Significant flaws in Microsoft Operating Systems and programs are becoming a smaller portion of the total. Secunia reports that 86 percent of active vulnerabilities in 2012 affected third-party products such as Java, Flash and Adobe Reader. In 2007, third-party vulnerabilities made up less than 60 percent of the total.
On the plus side, the dangerous window between discovery of a vulnerability and creation of a patch is getting smaller. Secunia reports same-day patch availability for 80 percent of these threats in 2012, up from a bit over 60 percent in 2007.
It is not surprising to learn that the total number of known vulnerabilities continues to grow year after year, or that most rely on a remote network attack to penetrate vulnerable networks.
The 2013 review reports on vulnerabilities in SCADA (Supervisory Control And Data Acquisition) systems. These systems control factories, power plants, nuclear reactors, and other highly significant industrial installations. The infamous Stuxnet worm destroyed uranium enrichment centrifuges in Iran by taking over their SCADA controllers.
According to Secunia, "SCADA software today is at the stage mainstream software was 10 years ago... Many vulnerabilities remain unpatched for longer than one month in SCADA software." A time-to-patch chart of representative SCADA vulnerabilities reveals that several in the high risk category remained unpatched for over 90 days.
In theory, SCADA systems should be less vulnerable because they're not connected to the Internet. In practice, that's not always the case, and even a local network connection could be compromised by attackers. A total "air gap," with no network connection whatsoever, didn't protect the Stuxnet centrifuges. They fell victim to infected USB drives unknowingly inserted by technicians. Clearly SCADA software vendors have some work to do as far as maintaining security and pushing out patches.

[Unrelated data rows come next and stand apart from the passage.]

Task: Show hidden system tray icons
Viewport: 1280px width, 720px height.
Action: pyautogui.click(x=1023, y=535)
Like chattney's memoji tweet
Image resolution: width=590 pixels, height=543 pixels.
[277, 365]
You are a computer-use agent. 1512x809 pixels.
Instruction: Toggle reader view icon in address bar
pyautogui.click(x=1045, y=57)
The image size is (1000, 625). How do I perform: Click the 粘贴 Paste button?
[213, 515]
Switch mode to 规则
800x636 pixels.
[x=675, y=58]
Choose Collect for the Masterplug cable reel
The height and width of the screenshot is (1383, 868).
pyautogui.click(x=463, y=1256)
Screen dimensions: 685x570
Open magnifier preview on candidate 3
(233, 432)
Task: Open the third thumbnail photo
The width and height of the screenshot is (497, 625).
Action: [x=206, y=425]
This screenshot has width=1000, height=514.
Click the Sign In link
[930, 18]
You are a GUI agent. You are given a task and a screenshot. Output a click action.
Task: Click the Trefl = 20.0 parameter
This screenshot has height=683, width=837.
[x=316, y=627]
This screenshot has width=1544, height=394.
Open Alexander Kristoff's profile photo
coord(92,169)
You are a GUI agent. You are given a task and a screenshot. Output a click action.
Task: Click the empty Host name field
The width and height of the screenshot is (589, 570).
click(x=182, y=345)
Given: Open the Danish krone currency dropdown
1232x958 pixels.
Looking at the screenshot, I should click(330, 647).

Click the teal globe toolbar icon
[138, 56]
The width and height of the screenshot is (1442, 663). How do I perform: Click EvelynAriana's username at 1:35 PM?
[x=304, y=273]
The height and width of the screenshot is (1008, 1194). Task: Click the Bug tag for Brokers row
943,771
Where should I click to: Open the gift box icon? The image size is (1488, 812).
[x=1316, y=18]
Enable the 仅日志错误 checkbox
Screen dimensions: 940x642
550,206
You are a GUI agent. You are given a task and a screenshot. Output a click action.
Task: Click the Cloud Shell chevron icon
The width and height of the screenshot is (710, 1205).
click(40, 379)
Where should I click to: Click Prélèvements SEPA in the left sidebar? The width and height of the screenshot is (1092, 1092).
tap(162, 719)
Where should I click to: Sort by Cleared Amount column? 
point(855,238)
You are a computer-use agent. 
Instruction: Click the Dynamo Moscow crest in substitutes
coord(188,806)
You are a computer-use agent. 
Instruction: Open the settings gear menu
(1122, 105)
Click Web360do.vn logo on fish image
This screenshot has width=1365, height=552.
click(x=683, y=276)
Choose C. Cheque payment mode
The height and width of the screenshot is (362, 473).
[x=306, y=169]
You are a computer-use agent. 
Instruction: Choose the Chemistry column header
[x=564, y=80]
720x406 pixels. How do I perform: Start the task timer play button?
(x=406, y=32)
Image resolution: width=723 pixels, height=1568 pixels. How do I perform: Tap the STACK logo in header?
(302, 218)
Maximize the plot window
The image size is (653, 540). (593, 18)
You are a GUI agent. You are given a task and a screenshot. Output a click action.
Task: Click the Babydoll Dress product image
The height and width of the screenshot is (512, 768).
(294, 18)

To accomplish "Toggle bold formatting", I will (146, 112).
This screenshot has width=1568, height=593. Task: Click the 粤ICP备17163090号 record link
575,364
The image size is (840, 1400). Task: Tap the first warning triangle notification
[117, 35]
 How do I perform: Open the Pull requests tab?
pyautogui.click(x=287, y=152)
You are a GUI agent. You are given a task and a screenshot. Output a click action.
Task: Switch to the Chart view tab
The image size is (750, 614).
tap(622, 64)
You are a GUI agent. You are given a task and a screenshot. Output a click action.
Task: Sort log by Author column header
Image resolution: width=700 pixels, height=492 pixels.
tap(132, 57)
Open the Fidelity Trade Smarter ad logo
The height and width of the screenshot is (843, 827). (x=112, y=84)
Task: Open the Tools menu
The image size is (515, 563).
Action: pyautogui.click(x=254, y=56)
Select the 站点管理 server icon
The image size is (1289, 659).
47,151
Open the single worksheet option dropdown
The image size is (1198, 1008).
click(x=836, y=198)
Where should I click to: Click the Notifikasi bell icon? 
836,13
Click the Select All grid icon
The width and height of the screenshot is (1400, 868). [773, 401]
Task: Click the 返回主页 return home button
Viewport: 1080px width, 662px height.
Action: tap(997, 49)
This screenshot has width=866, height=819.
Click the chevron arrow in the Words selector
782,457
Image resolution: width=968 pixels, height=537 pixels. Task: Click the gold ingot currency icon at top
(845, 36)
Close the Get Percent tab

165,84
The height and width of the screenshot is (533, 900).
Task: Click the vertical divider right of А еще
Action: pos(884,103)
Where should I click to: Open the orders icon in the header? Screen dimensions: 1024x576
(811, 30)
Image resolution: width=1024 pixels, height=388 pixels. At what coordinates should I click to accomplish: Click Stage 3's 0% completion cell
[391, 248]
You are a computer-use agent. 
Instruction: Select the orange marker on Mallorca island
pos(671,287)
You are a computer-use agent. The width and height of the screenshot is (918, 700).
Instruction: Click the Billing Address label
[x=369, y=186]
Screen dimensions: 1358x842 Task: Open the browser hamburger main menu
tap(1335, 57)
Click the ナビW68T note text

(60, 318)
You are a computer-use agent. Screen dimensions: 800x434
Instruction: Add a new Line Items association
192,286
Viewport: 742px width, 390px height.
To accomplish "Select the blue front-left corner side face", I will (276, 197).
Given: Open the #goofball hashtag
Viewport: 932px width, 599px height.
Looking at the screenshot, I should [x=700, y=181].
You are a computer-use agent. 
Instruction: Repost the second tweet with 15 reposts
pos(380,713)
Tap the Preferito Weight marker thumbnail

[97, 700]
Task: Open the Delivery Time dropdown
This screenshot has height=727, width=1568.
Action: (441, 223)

Hackers Go for the Zero-Day Gold
A zero-day vulnerability is one that's just been discovered, a vulnerability for which no patch exists. Secunia's report includes an informative chart that reports the number of zero-days found each year in the top 25 most popular programs, and in the top 50, 100, 200, and 400. The overall numbers differ year over year, peaking in 2011 with 15 zero-days.
What's more interesting is that within a given year, the numbers hardly change as the pool of potentially-compromised programs grows. Almost all of the zero-days affect the most popular programs. That actually makes a lot of sense. Discovering a program flaw that nobody else has ever found requires a lot of research and hard work. It only makes sense for hackers to concentrate on the most widely-distributed programs. An exploit that takes total control over the victim's system isn't worth a lot if only one system in a million has the vulnerable program installed.